The government has launched the 'Semicon 2.0' policy with a ₹1.27 lakh crore budget to strengthen the local semiconductor ecosystem. As part of this, the Centre for Development of Advanced Computing (C-DAC) is working on a $200 million project to develop an indigenous AI chip. This move aims to ensure strategic autonomy, though its success depends on overcoming significant manufacturing and cost challenges.
On August 31, 2026, the Government of India formally announced the 'Semicon 2.0' scheme, a massive initiative with an outlay of ₹1,27,500 crore. This policy is designed to build a complete semiconductor ecosystem, including design, manufacturing, and research. A core part of this broader vision is a specific, five-year project led by the Centre for Development of Advanced Computing (C-DAC) to design an indigenous artificial intelligence (AI) chip with a budget of $200 million, or approximately ₹1,900 crore.

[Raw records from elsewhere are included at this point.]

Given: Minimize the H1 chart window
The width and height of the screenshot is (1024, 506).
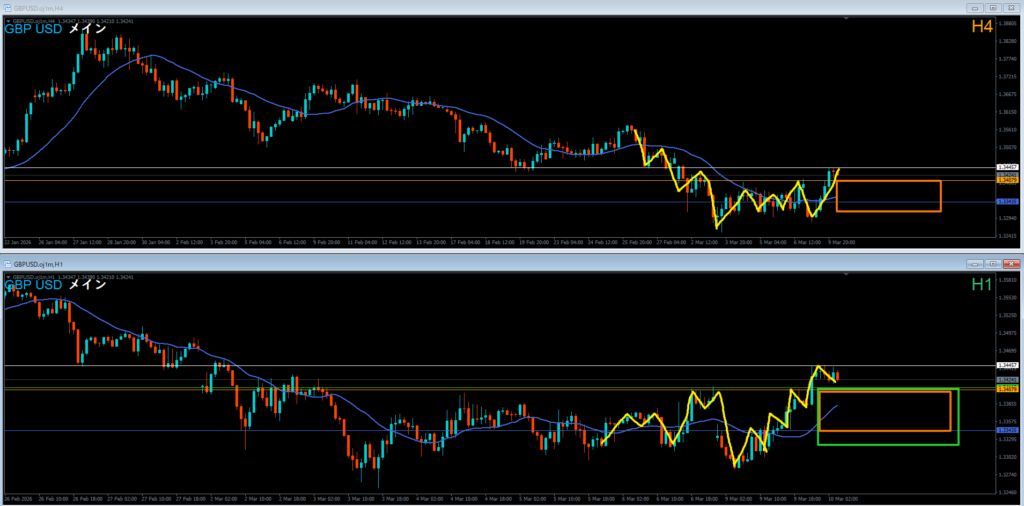Looking at the screenshot, I should 974,264.
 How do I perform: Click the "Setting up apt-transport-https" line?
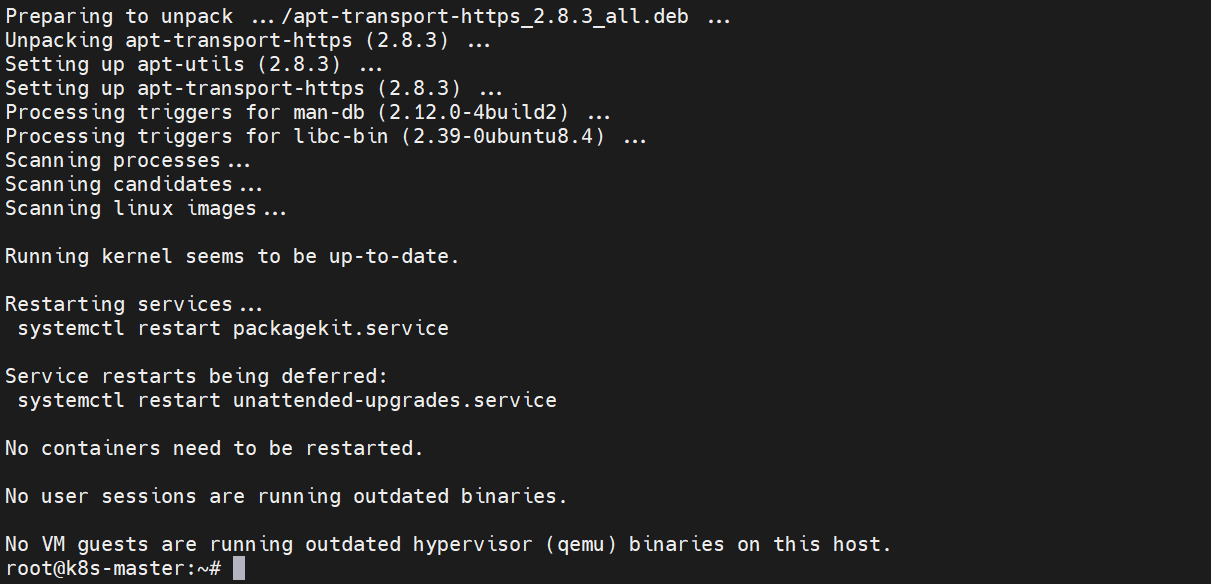tap(253, 89)
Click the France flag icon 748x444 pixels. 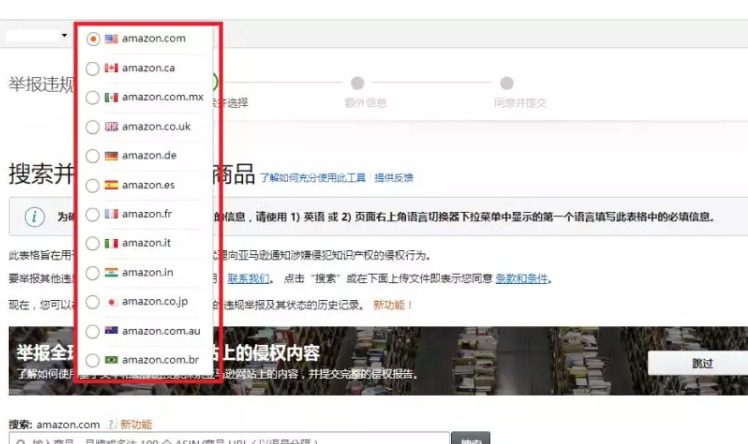tap(111, 214)
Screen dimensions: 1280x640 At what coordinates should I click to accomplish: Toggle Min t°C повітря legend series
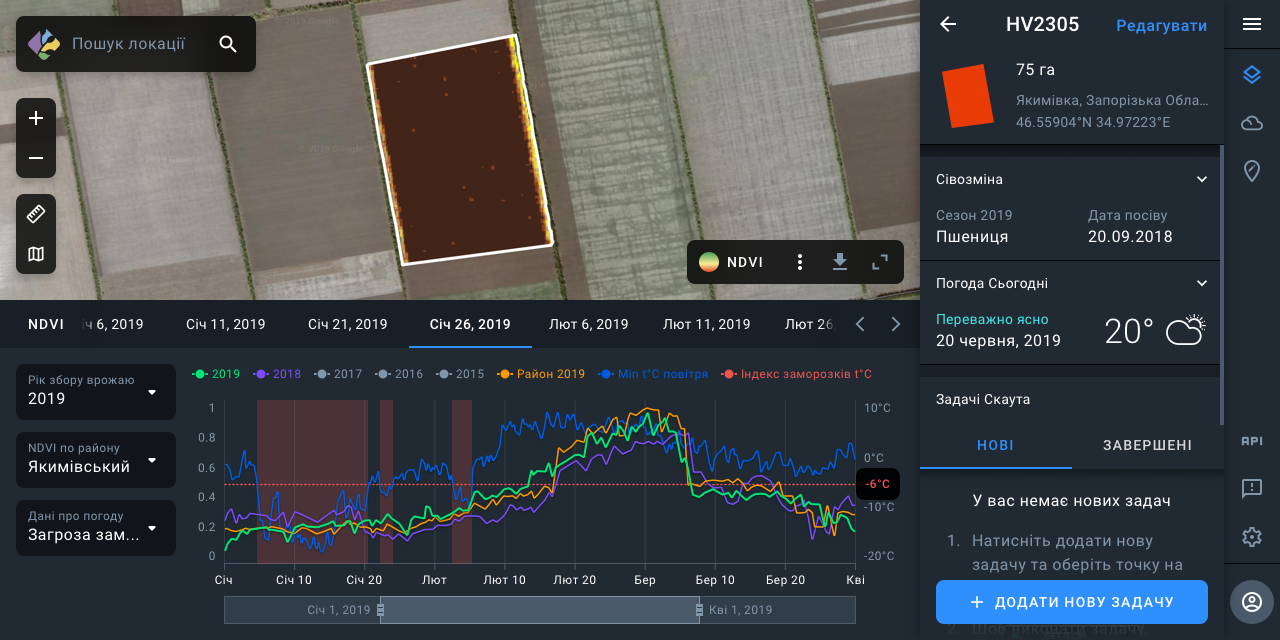point(653,374)
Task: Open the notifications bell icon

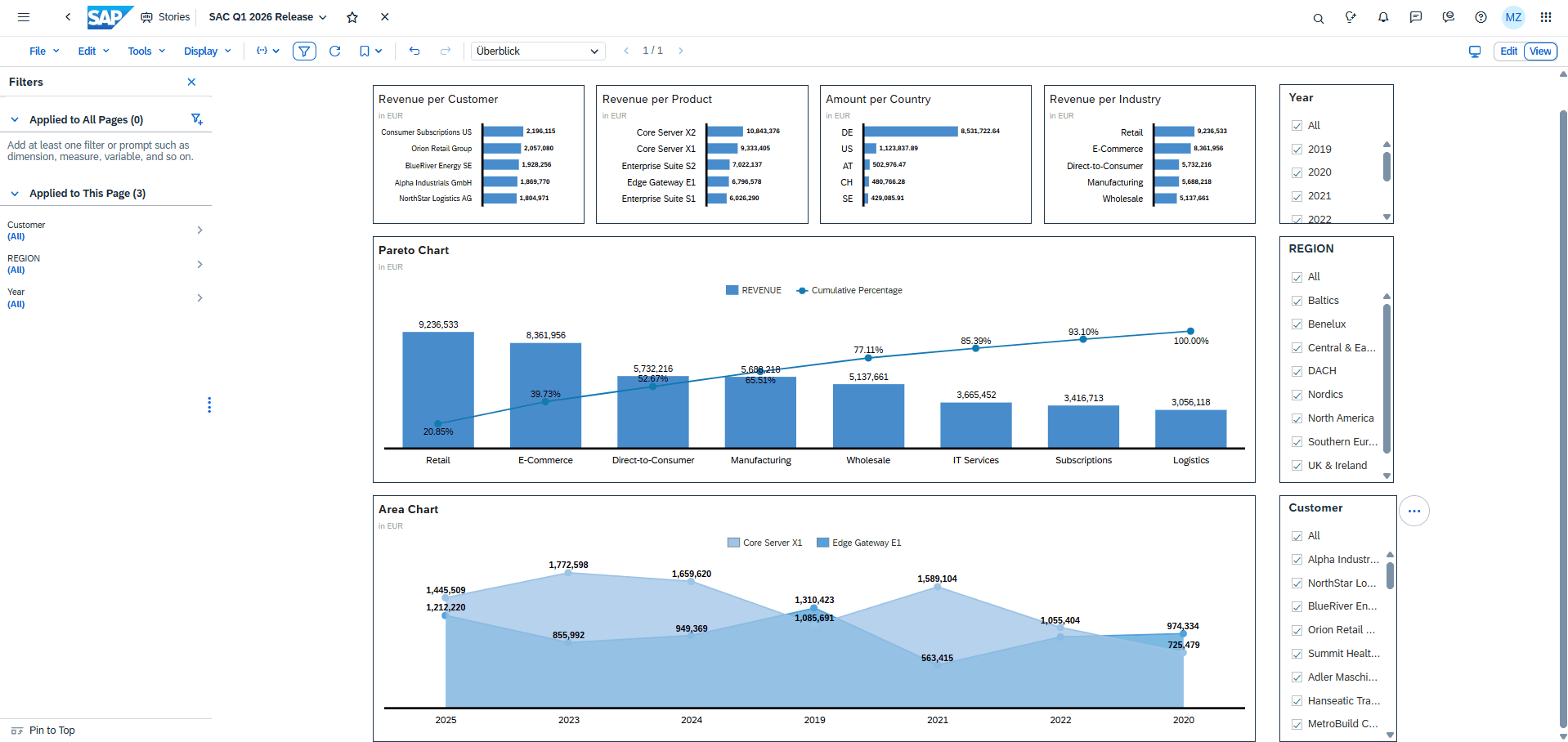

The push for a sovereign AI chip is primarily a strategic response to global supply chain vulnerabilities and export restrictions on high-performance computing hardware. By designing its own chip, India aims to ensure that sensitive national data in areas like defense, aerospace, and public services can be processed without relying entirely on foreign-supplied technology. The project is focused on developing a 2nm chip, which refers to the tiny size of the chip's features—smaller features generally allow for faster and more efficient performance.
While the government is leading this effort, private companies are also aligning their strategies with the national focus on AI. For instance, HCL Technologies has made significant moves in the AI space, including a $150 million investment in the AI firm Sarvam AI and plans for a major AI data center in Odisha. These actions reflect a broader industry trend where Indian tech firms are positioning themselves to capitalize on the increasing demand for specialized computing infrastructure.
However, the path to building a sovereign chip is filled with technical and economic hurdles. The most immediate challenge is manufacturing. India currently lacks the high-end fabrication facilities required to produce advanced 2nm chips, meaning the country must continue to outsource manufacturing to global foundries, such as Taiwan Semiconductor Manufacturing Co. (TSMC). This reality means that while the chip design may be indigenous, the production process remains tied to external partners.
Furthermore, analysts highlight that sovereign AI projects face a difficult trade-off between strategic value and commercial cost-efficiency. Developing advanced semiconductor technology requires massive investment. Competing with global giants that already have established manufacturing and huge economies of scale is expensive, and domestic chips may struggle to match the low costs of global mass-produced alternatives. The true test for this project will be its transition from successful laboratory testing to deployment in real-world strategic environments by the 2030 target. Investors and industry watchers will likely monitor the progress of these manufacturing partnerships, the timeline for the first chip prototypes, and how effectively the government can scale these technologies for actual use.